Nie wiem kiedy, ale nagle zrobiła się 1 w nocy, a ja chciałem jeszcze chociaż jeden quest zrobić, ale sumienie mi nie pozwoliło, bo moje dzieciaki mają gdzieś wieczorne giercowanie swojego staruszka. Pomyślałem, że chyba niesprawiedliwie oceniłem Diablo, bo ostatecznie miałem całą masę frajdy, a czas nie wiem, kiedy mi uciekł.
I o to właśnie w tej grze chodzi: duża dawka frajdy, bez specjalnego myślenia i kombinowania
Aktualnie wbiłem 25 poziom swojemu druidowi i mam sporo problemów z bossami. Do tej pory nie udało mi się zdobyć pierwszej twierdzy, bo jestem za słaby. O dziwo pomyślałem, że wbije wyższy level i pokażę, kto tu rządzi, ale bossowie adaptują się do mojego poziomu i jest problem (czy tak też było w poprzednich numerkach gry?!). Nie było jeszcze za późno na start nową postacią i z czystej ciekawości zacząłem grać nekromantą, którym mam wrażenie, że gra się nieco łatwiej.
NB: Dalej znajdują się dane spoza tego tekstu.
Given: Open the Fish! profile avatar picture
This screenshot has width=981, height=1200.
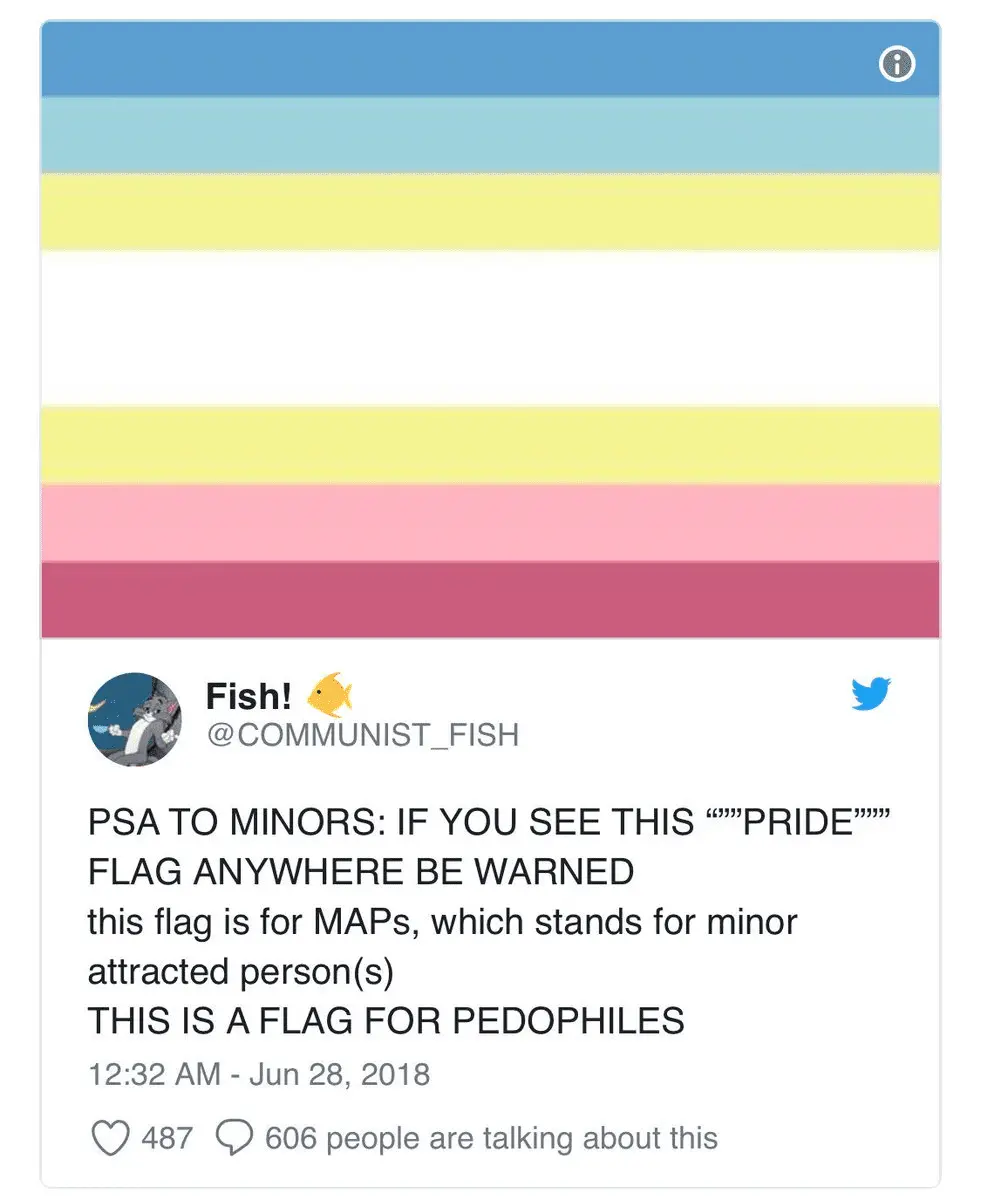Looking at the screenshot, I should (x=134, y=719).
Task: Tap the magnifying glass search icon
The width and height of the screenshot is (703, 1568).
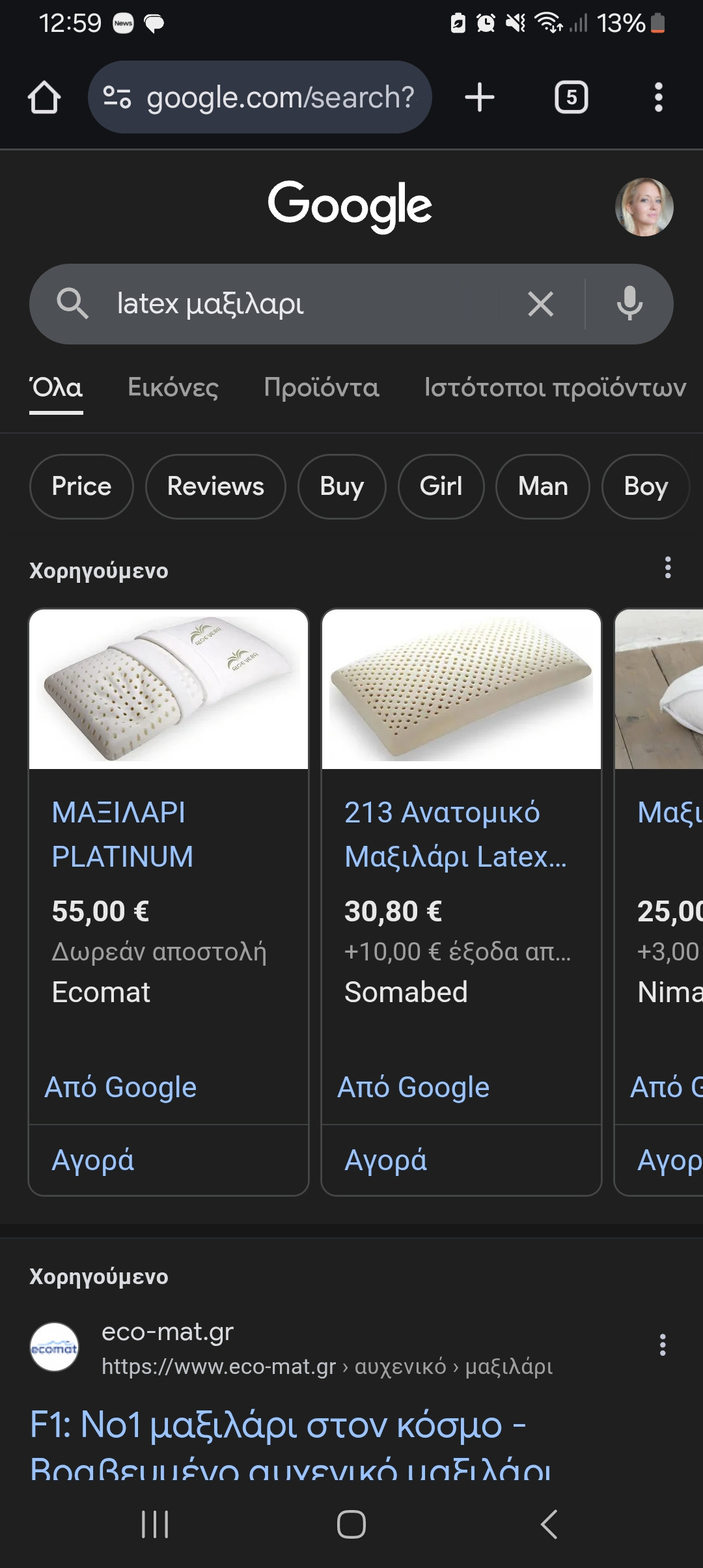Action: pyautogui.click(x=72, y=304)
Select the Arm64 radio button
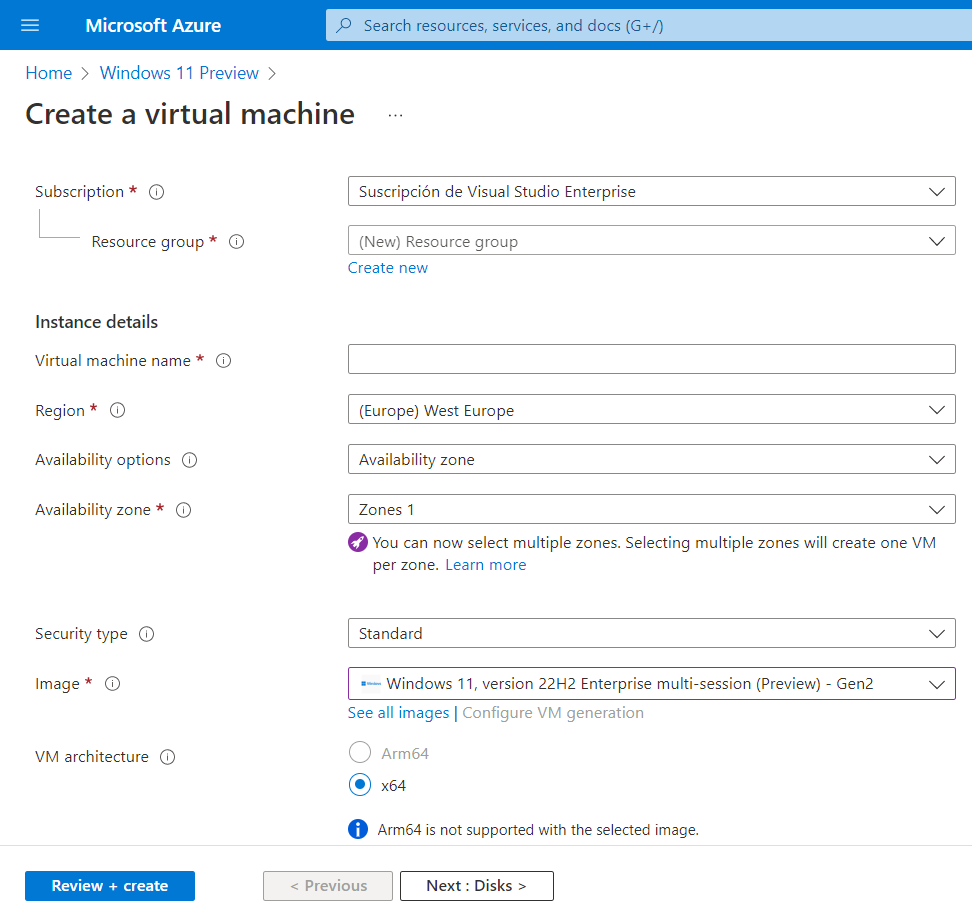 pos(359,752)
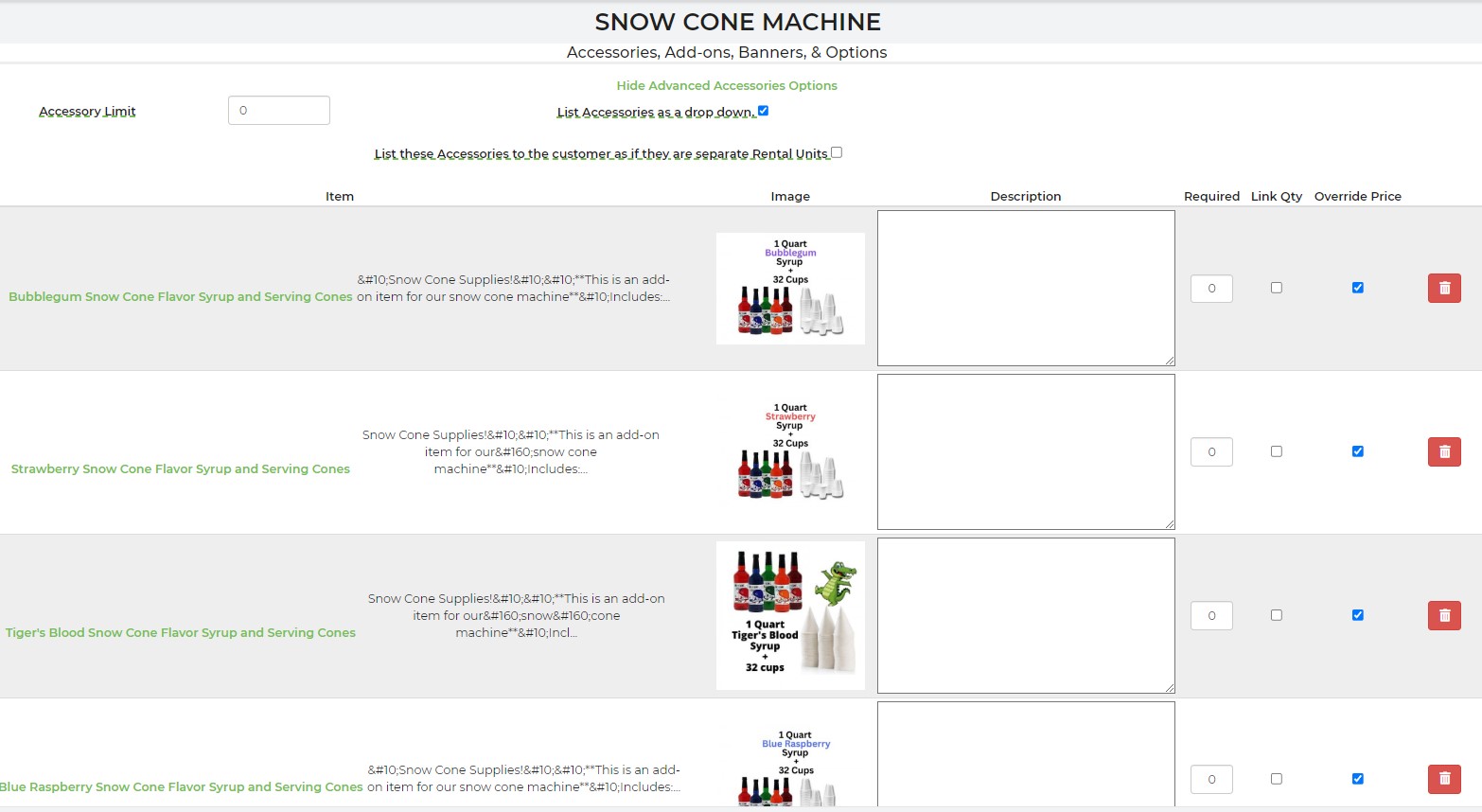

Podsumowując, 409 PLN za grę to góra pieniędzy, a ja mam wrażenie, że dla takiego tytułu warto ją wydać. Oczywiście z ostatecznymi, kategorycznymi opiniami powinienem jeszcze chwile poczekać, ale już wiem, że Diablo IV na dłuższy czas zastąpi mi wieczorną rundkę w LoLa, a na tę chwilę wolę tępe bestie niż sprytniejszy czynnik ludzki. Gorąco polecam!